▶ [Stated goal 1] Using the Seanad by-elections text, say whether each statement agrees with it. Answer yes or no for each and quote the words that decide it. (a) By-elections to the university constituencies follow the same basis as general elections to those constituencies. (b) A Seanad seat can become vacant only through the death of a sitting senator. (c) By-elections in which seats changed parties are marked with a grey background.
▶ [Stated goal 2] Retype part of the Seanad by-elections text, beginning at the words "This is a list" and stopping after "the Oireachas only.".
▶ [Stated goal 3] Translate this sentence from the Seanad by-elections text into Spanish: "By-elections occur to fill vacant seats which can be caused by the death, resignation, disqualification or expulsion of a sitting senator."
━━ Text excerpt
= List of Seanad by-elections =

By-elections to Seanad Éireann

This is a list of by-elections to Seanad Éireann, the senate of the Oireachtas, the legislature of Ireland, established in 1938. By-elections occur to fill vacant seats which can be caused by the death, resignation, disqualification or expulsion of a sitting senator. By-elections to the university constituencies are conducted on the same basis as general elections to these constituencies. By-elections to the vocational panels are held on a reduced electorate of members of the Oireachas only.

==By-elections since 1938==
By-elections in which seats changed parties are indicated with a grey background.
━━━━
━━ Records provided
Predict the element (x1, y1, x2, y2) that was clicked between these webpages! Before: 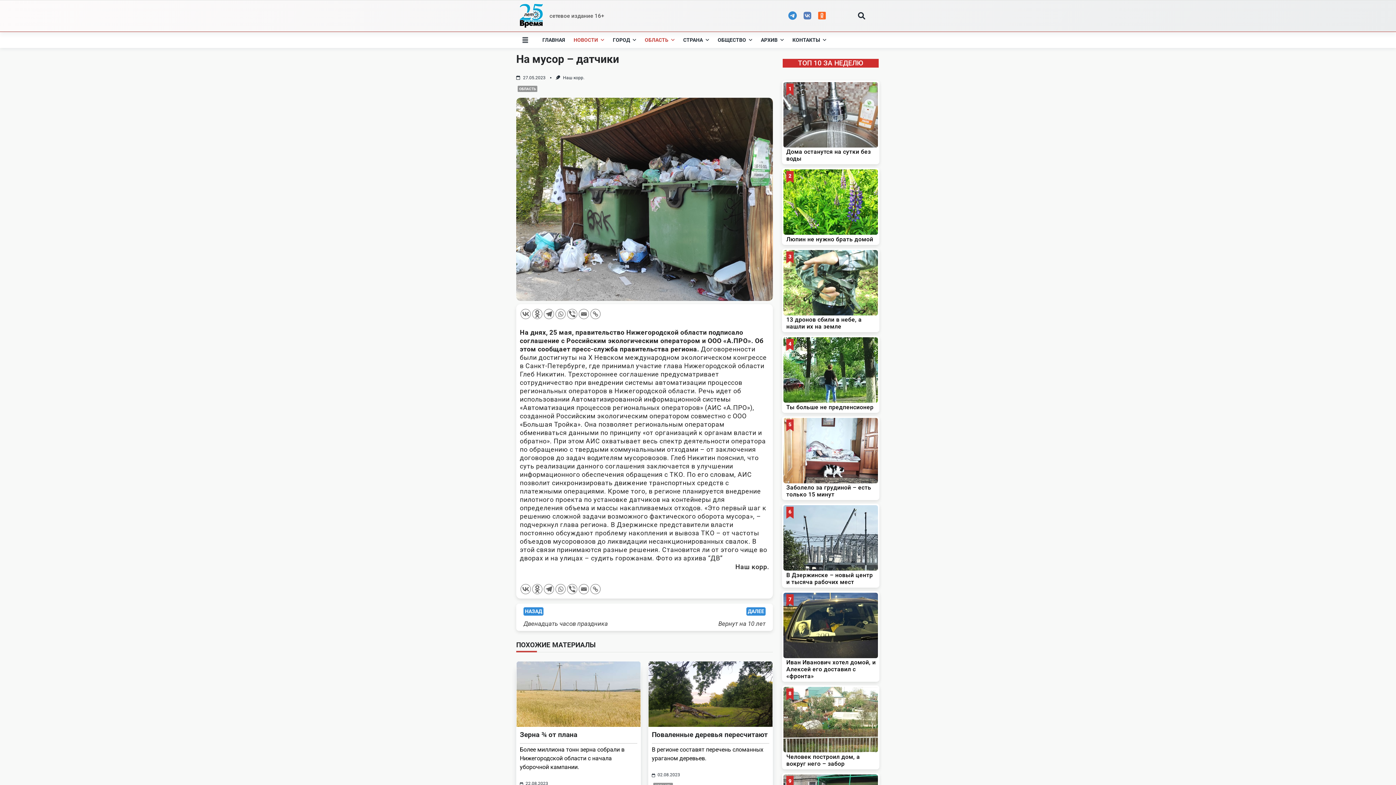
━━━━
━━ Records provided
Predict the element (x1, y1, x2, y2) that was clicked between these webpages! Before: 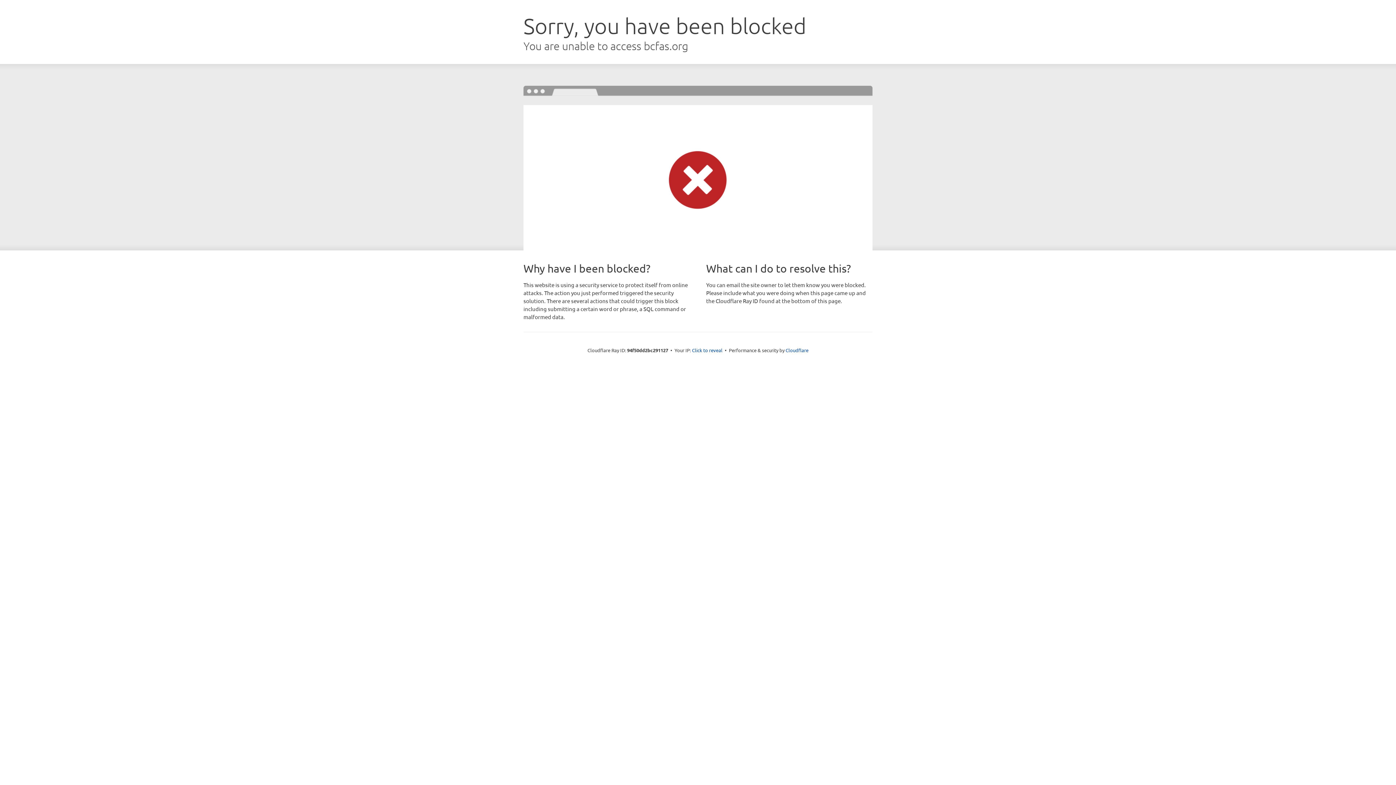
━━━━
▶ [Written response 1]
(a) Yes: "By-elections to the university constituencies are conducted on the same basis as general elections to these constituencies."
(b) No: "which can be caused by the death, resignation, disqualification or expulsion of a sitting senator."
(c) Yes: "By-elections in which seats changed parties are indicated with a grey background."

▶ [Written response 2]
This is a list of by-elections to Seanad Éireann, the senate of the Oireachtas, the legislature of Ireland, established in 1938. By-elections occur to fill vacant seats which can be caused by the death, resignation, disqualification or expulsion of a sitting senator. By-elections to the university constituencies are conducted on the same basis as general elections to these constituencies. By-elections to the vocational panels are held on a reduced electorate of members of the Oireachas only.

▶ [Written response 3] Las elecciones parciales se celebran para cubrir escaños vacantes, que pueden deberse a la muerte, la dimisión, la inhabilitación o la expulsión de un senador en ejercicio.